# General Solution of a Differential Equation

• Mar 16th 2010, 08:00 PM
jaijay32
General Solution of a Differential Equation
Hi. The instructions say "Verify that y is a general solution of the differential equation. Then find the particular solution of the differential equation that satisfies the condition y(1) = -.5e".

Y= (Ce^x)/(x) + (.5x)(e^x).

Y' + [(1-X)/(X)]Y=e^x.

However, when I plug in the point, C always dissapears due to it being associated with a zero that is multiplied. The right answer is that
c= -1. How do I arrive at thiis answer?

Many thanks
• Mar 16th 2010, 08:22 PM
dedust
Quote:

Originally Posted by jaijay32
Hi. The instructions say "Verify that y is a general solution of the differential equation. Then find the particular solution of the differential equation that satisfies the condition y(1) = -.5e".

Y= (Ce^x)/(x) + (.5x)(e^x).

Y' + [(1-X)/(X)]Y=e^x.

However, when I plug in the point, C always dissapears due to it being associated with a zero that is multiplied. The right answer is that
c= -1. How do I arrive at thiis answer?

Many thanks

\$\displaystyle C=-1\$, and your particular solution is \$\displaystyle Y(x) = (-e^x)/(x) + (.5x)(e^x)\$
• Mar 17th 2010, 02:39 AM
HallsofIvy
Quote:

Originally Posted by jaijay32
Hi.
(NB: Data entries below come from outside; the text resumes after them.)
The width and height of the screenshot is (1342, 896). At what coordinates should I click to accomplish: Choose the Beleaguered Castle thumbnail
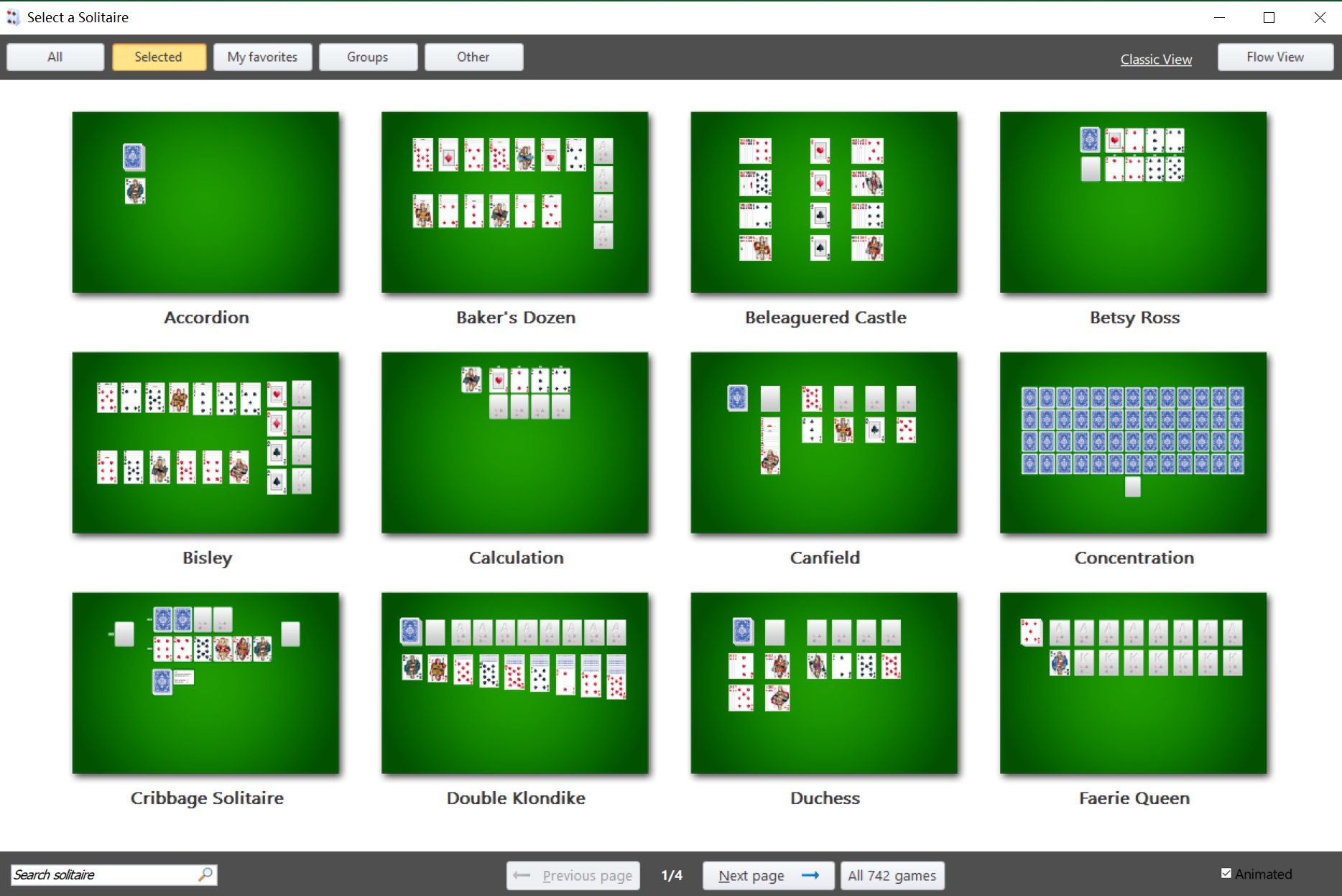click(x=823, y=202)
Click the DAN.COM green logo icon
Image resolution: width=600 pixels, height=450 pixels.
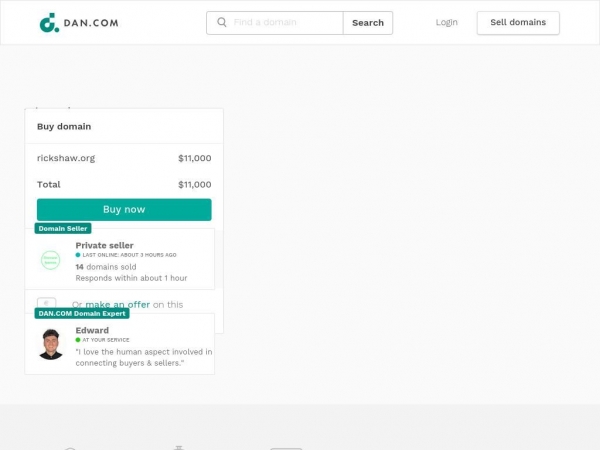click(49, 23)
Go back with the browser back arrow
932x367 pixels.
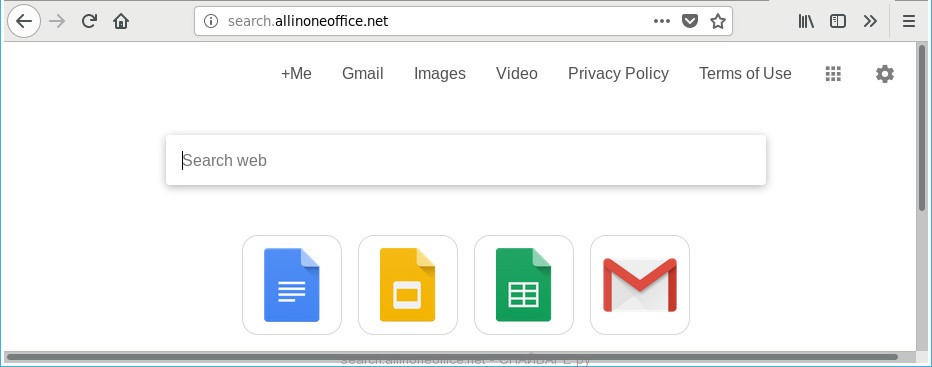24,21
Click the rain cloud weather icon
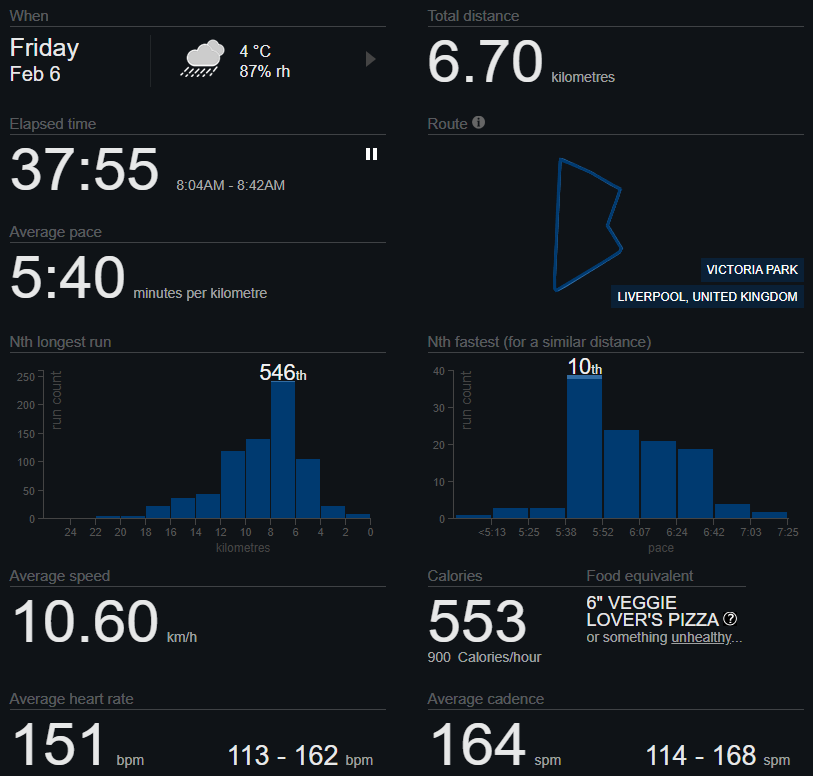 click(202, 60)
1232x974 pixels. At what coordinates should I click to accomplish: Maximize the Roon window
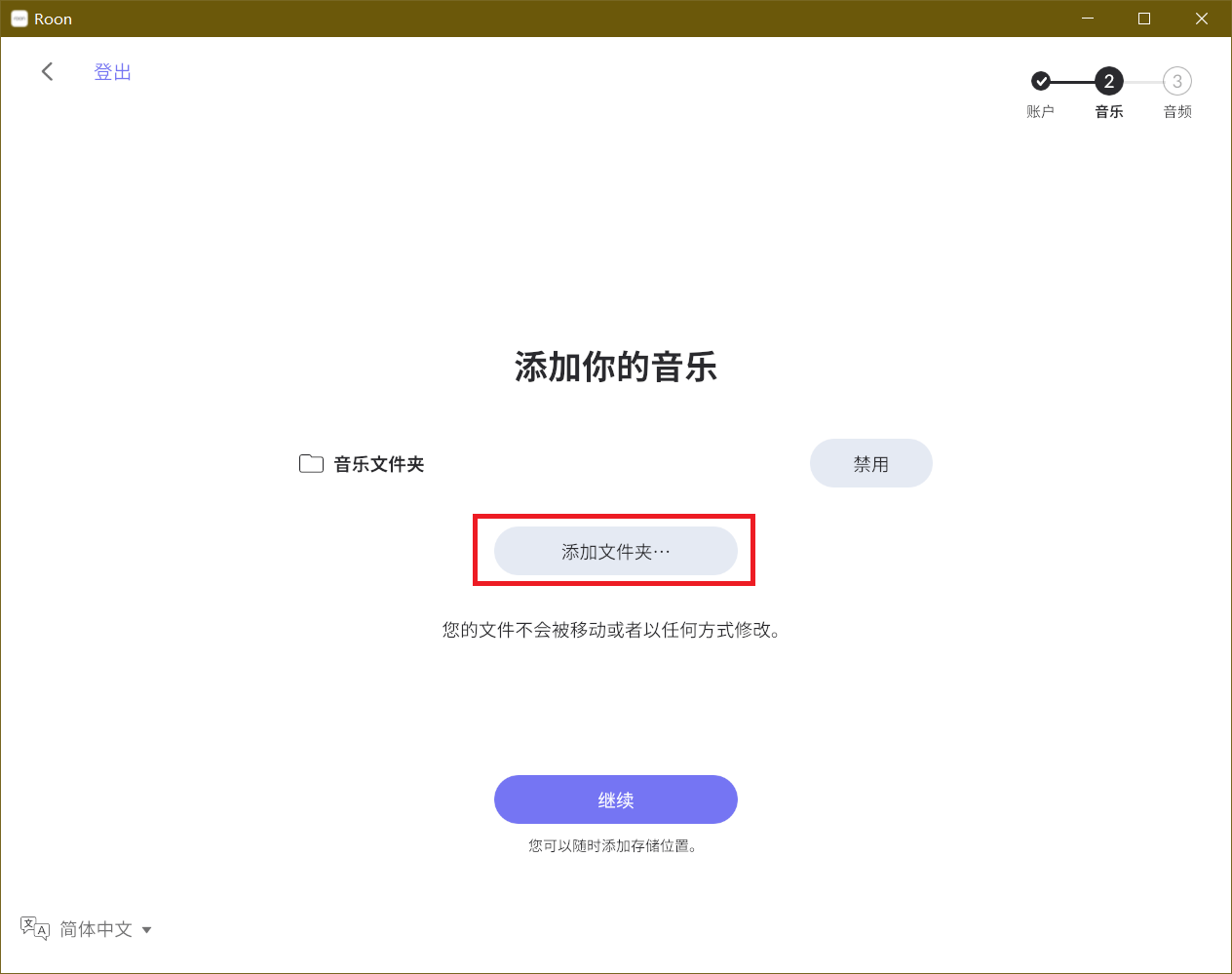pos(1144,19)
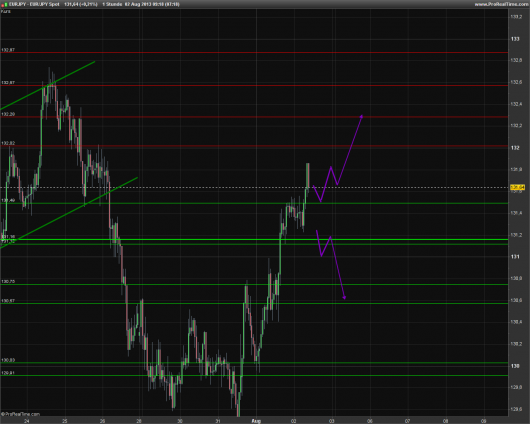Select the red resistance line labeled 132,20
The image size is (530, 424).
pyautogui.click(x=254, y=117)
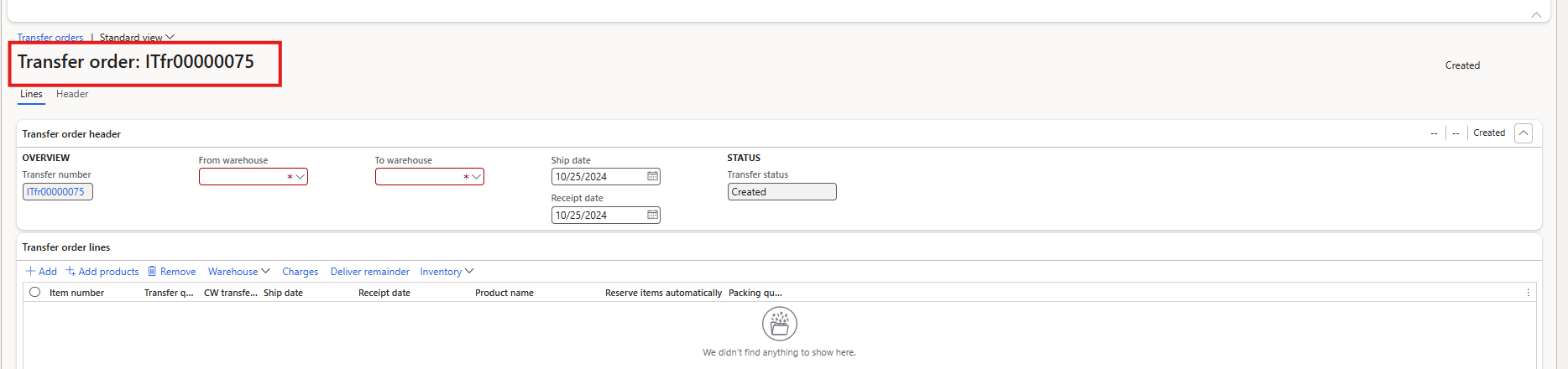
Task: Collapse the Transfer order header section
Action: click(x=1524, y=133)
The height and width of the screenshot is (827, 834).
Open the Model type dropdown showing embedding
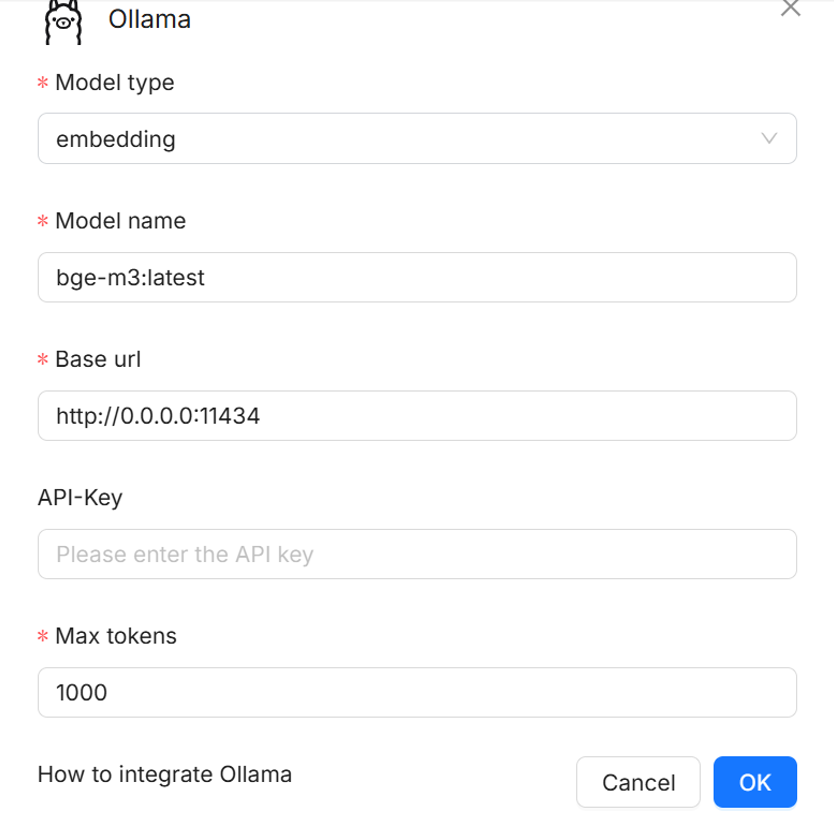(400, 139)

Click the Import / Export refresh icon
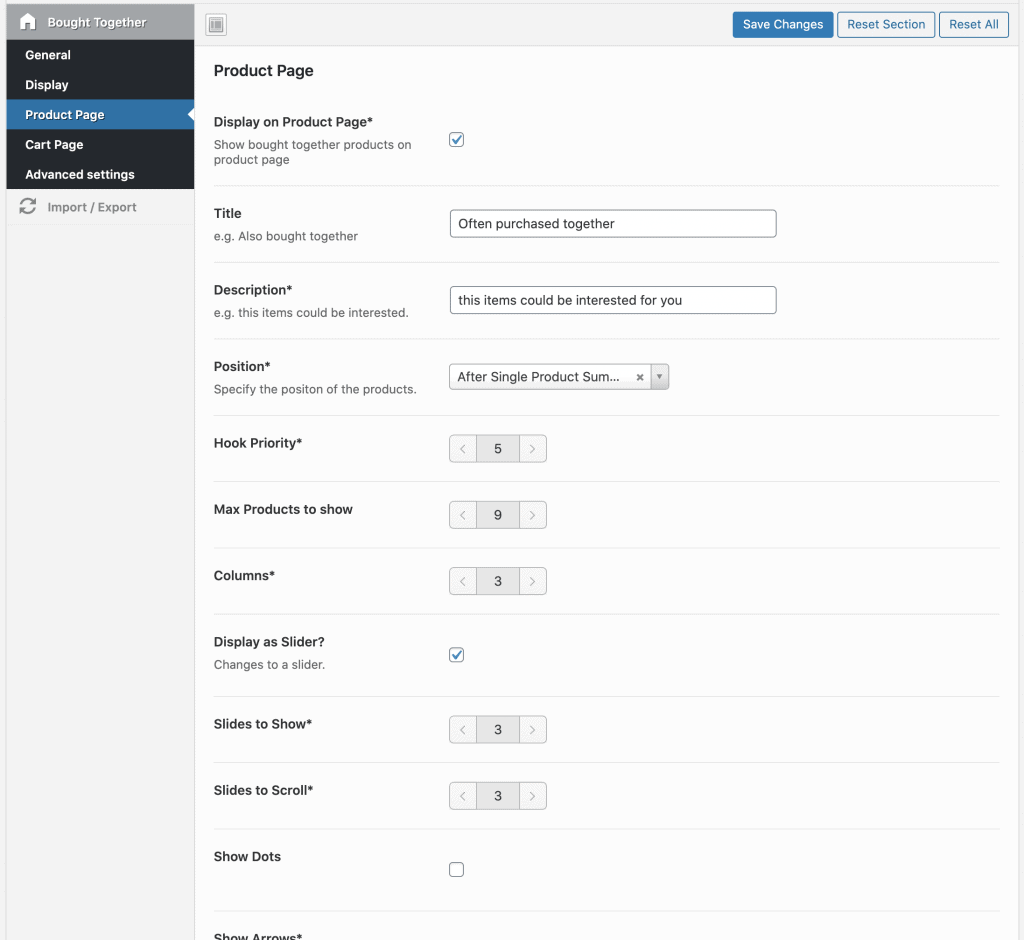(28, 207)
The instructions say "Verify that y is a general solution of the differential equation. Then find the particular solution of the differential equation that satisfies the condition y(1) = -.5e".

Y= (Ce^x)/(x) + (.5x)(e^x).

Y' + [(1-X)/(X)]Y=e^x.

However, when I plug in the point, C always dissapears due to it being associated with a zero that is multiplied. The right answer is that
c= -1. How do I arrive at thiis answer?

Many thanks

If y= (Ce^x)/(x)+ (.5x)e^x then y(1)= (Ce^1)/(1)+ (.5(1))e^1= Ce+ .5e= -.5e. Subtracting .5e from both sides Ce= -e.